**CHECK YOUR UNDERSTANDING**
A - Answer these questions using the report on the central bank conference:
(i) Under whose auspices was the conference held?
(ii) By what percentage did global investments plummet, according to Péter Szijjártó?
(iii) What did Matolcsy say was needed because "there is no single solution"?
B - List every country whose participants attended the conference, as named in the report on the central bank conference.
C - Take the report on the central bank conference further, picking up right after its final sentence.

**PASSAGE**

All central banks must promote and support changes aimed at making the economy “green and digital”, National Bank of Hungary governor György Matolcsy said on Thursday, opening a conference held online under the auspices of the Eurasia Forum.
The conference, attended by participants from South Korea, China, Singapore, the UK, Norway and Poland focuses on ways central banks can support those changes, Matolcsy said, adding that a mix of Asian and Western models was needed because “there is no single solution”.
Societies and economies turning digital, carbon-dioxide-free and more open is “a challenge and an opportunity at the same time”, he said. The opportunities can be harnessed by expanding partnerships “across Eurasia and beyond”, he added.
Balanced and sustainable economic growth requires “a new kind of balance” in the public finances, which required the coordination and integration of new technologies, he said, adding that welfare structures also required a stable and sustainable equilibrium.
Foreign Minister: “Rather than seeking a new Cold War, partnerships should be built”
Foreign Minister Péter Szijjártó noted the “fundamental change” in ties between East and West caused by the coronavirus pandemic. The health systems of strong and rich countries were severely strained, global trade suffered a 5 percent recession, global investments plummeted by 42 percent, and over 110 million people lost their jobs, he said. By now, however, the “East” has seen rapid development and has closed the gap with Western countries in terms of digital development, he said.

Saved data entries
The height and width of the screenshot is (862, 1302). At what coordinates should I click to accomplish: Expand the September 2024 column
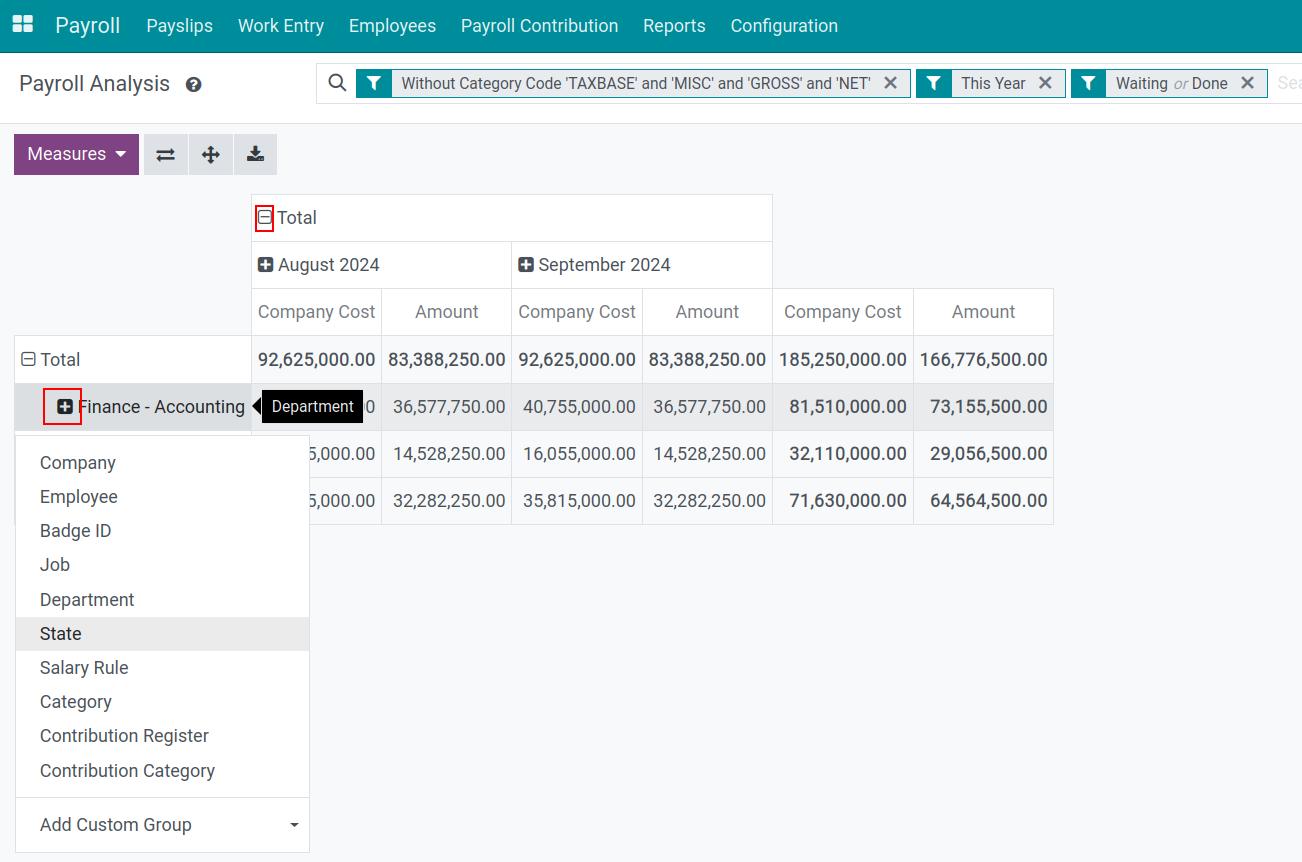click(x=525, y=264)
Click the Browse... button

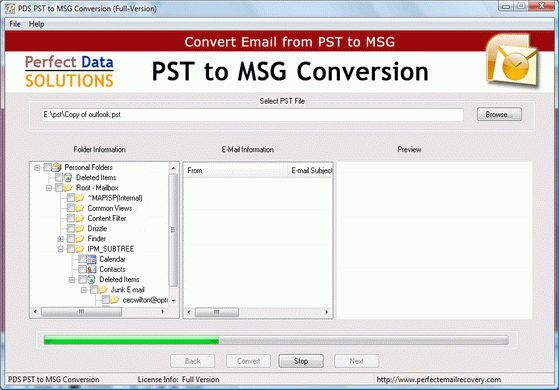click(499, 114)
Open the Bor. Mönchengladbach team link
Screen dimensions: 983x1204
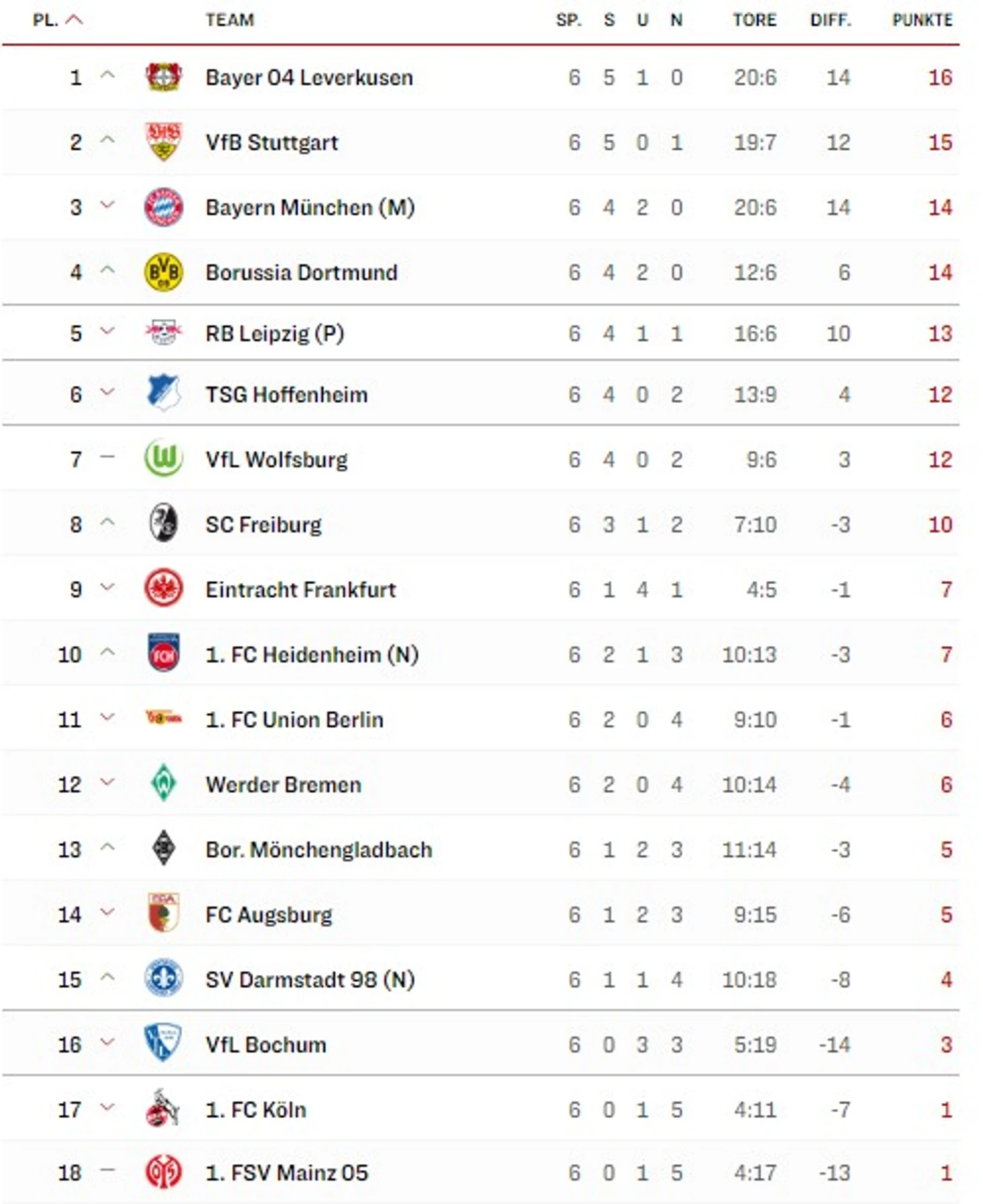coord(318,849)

**ANSWERS FOR THE TASKS**
A -
(i) The Eurasia Forum
(ii) 42 percent
(iii) A mix of Asian and Western models

B - South Korea, China, Singapore, the UK, Norway, Poland

C -
Eastern countries currently have similar financial resources as the West, Szijjártó said, adding that while 50 years ago 80 percent of global investments were financed from Western funds, now the ratio of Eastern investors was 70 percent. He added that 50 years ago the West used to head global exports with 52 percent, but that ratio has now dropped to 46 percent, while exports from the East account for 44 percent.
Hungary considers the development of the East as an opportunity, and “supports free and fair global trade”, Szijjártó said. “Rather than seeking a new Cold War, partnerships should be built,” the minister said, calling the Hungarian government’s strategy of opening up to the East a “success story” in which exports to countries involved had increased by 24 percent and trade turnover approaching 30 percent.
Szijjártó called for cooperation “based on mutual respect and trust” in ties between Europe and Asia, adding that “bridges must be built” within the EU as well.
Liu Zhenmin, Under-Secretary-General of the United Nations, said that central banks could help stabilise money markets through their monetary policy, but economic reconstruction required difficult decisions from the national banks.